HUGE sums of money are required to finance the political party machinery during general elections. As such, there must be frantic efforts now by all those involved to raise funds for their politicking and electioneering before the 14th general election which is just around the corner.
The sad part is we don’t know how much is asked for, who is asking and how much is given or coaxed out of donors and so-called political supporters.
These questions are now being raised frequently by most thinking Malaysians and those who are under pressure to donate.
Why does money politics exist? Donors give because they hope to back the right political horses in the electoral race and then reap the rewards later in the form of favours, contracts, licence preferences, privileges, deals and many other perquisites.
Only the rich and corporates both at home and abroad can provide political funding. And those who are elected as a result of political funding and money politics will owe those who financially backed their election campaign.
Corruption is defined as the abuse of public resources or public power for personal gain. Thus, when someone wins an election at federal, state or even local level and is indebted to some financial sponsors, he or she would be obliged to return the favours to the donors.
How can we fight political corruption? Many NGOs, intellectuals and community leaders have tried to fight money politics for years. But we have all more or less failed because political parties almost across the board have not opposed the ugly practice of money politics forcefully enough.
There is no lack of ideas as to what can be done to combat and drastically reduce money politics and political corruption in the election process. The Parliamentary Select Committee on Electoral Reform and its many good recommendations just fell by the wayside. The proposal to create a Political Donation and Expenditure Act (PDEA) also came to nothing.

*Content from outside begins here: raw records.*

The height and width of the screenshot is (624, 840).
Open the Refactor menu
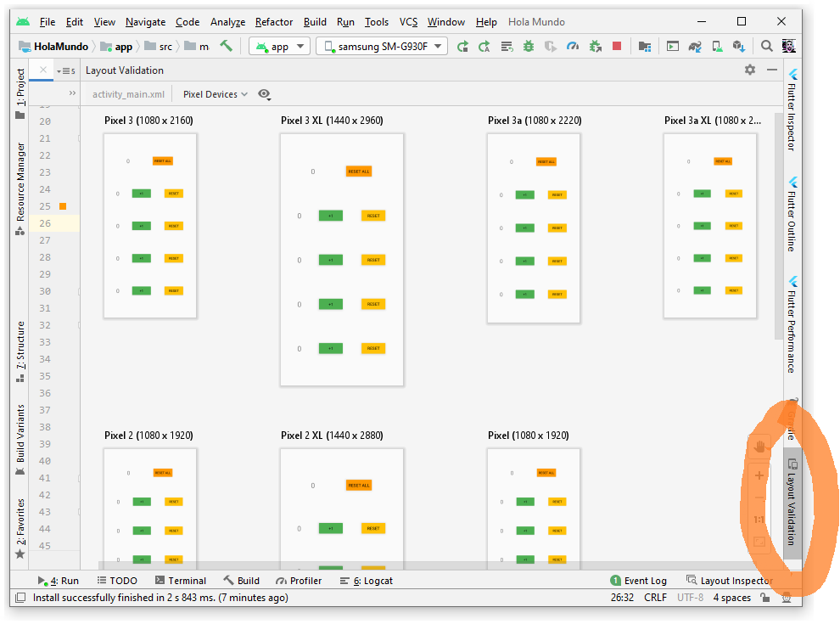(x=273, y=22)
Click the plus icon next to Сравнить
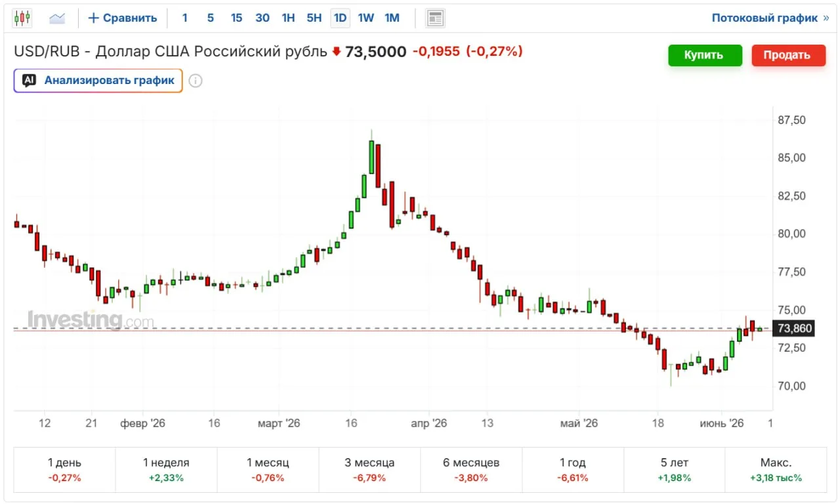 coord(93,18)
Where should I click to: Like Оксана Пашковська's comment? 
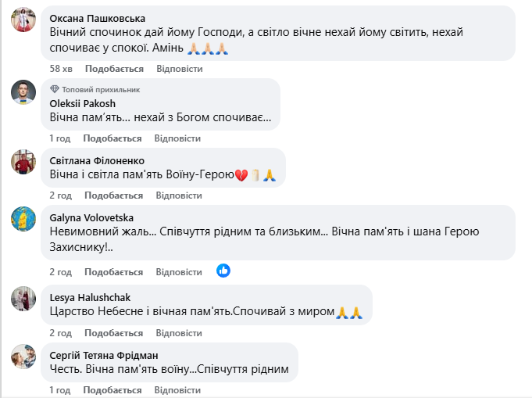pos(114,69)
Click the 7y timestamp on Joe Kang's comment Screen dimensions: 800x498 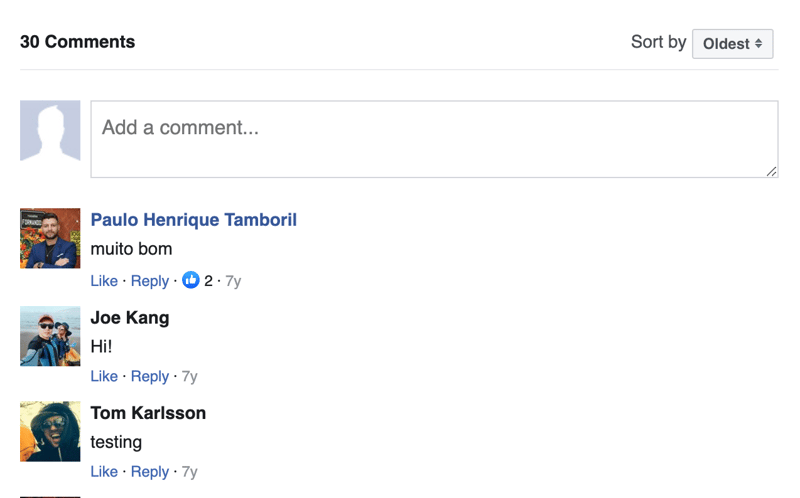point(189,377)
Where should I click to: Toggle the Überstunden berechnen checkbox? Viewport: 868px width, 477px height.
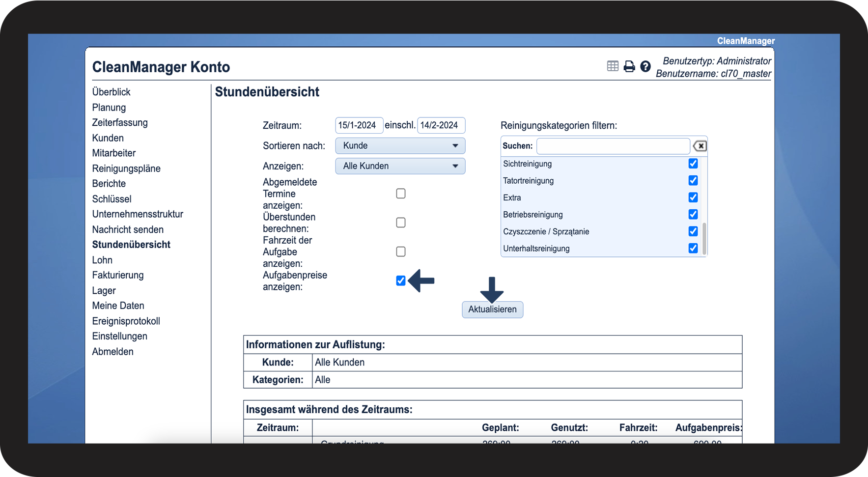401,223

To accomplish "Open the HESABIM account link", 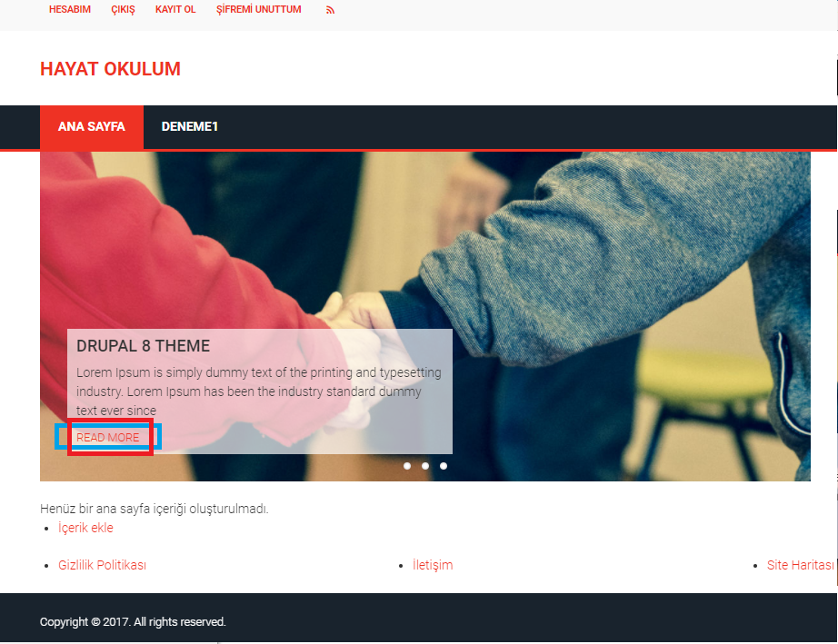I will 70,10.
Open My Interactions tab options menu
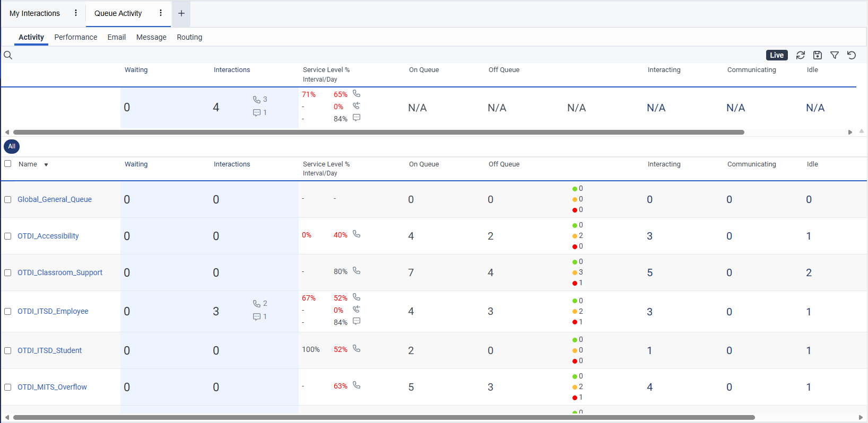The image size is (868, 423). pyautogui.click(x=76, y=13)
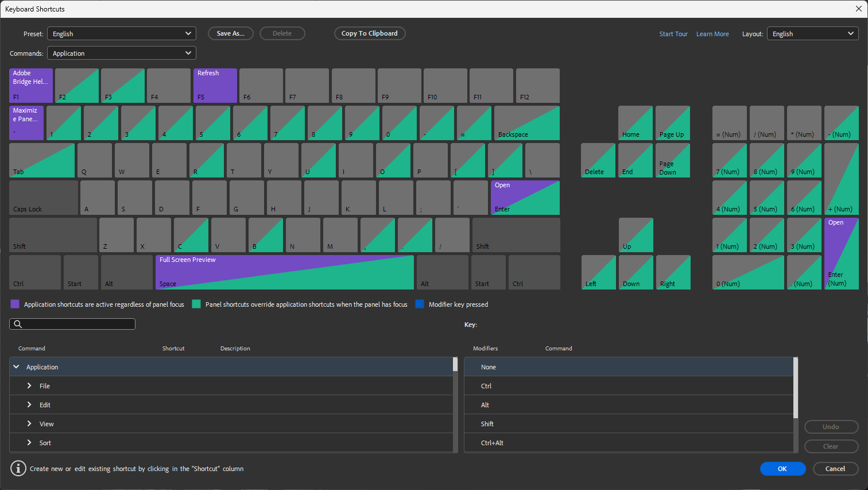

Why? Because there was no real political will from all the political parties.
Our leaders of all political flavours are to blame. But the rakyat also bear the guilt as we have tolerated this rejection to curb and control money politics and political corruption. And yet we ask why our Transparency International Corruption Perception Index(CPI) has declined.
I believe, like many Malaysians, that money politics does constitute corruption. The rakyat and the MACC must unite to combat money politics and political corruption!
If political leaders do not take a tough stand on these issues, then the rakyat must do so. We must unite to fight money politics together with the strong support of the MACC.
For GE14, we can all work closely together to monitor the amount of funds used by each candidate. We will accept the election campaign spending limits of RM200,000 and RM100,000 for parliamentary and state seats respectively. Anything more than these amounts can be seen by us, the voters.
If election spending is observed to be excessive or if money is known to be offered to buy votes, then we must resolve to vote against those candidates. We must also report them to the MACC which, we hope, will investigate and take the necessary action.
The MACC should also vet the candidates and their election expenditure independently and bring misconduct to the notice of the public.
It is the duty of MACC to act independently even if it is not given full independence. Money politics constitutes corruption and the MACC must join forces with the rakyat to fight it.
GE14 will be a watershed in our election process. It will provide challenges and opportunities for the rakyat and the MACC, and also the Election Commission to ensure a free, fair and clean election.
We have to fight money politics and political corruption to protect the electoral process and to ensure progress for our nation.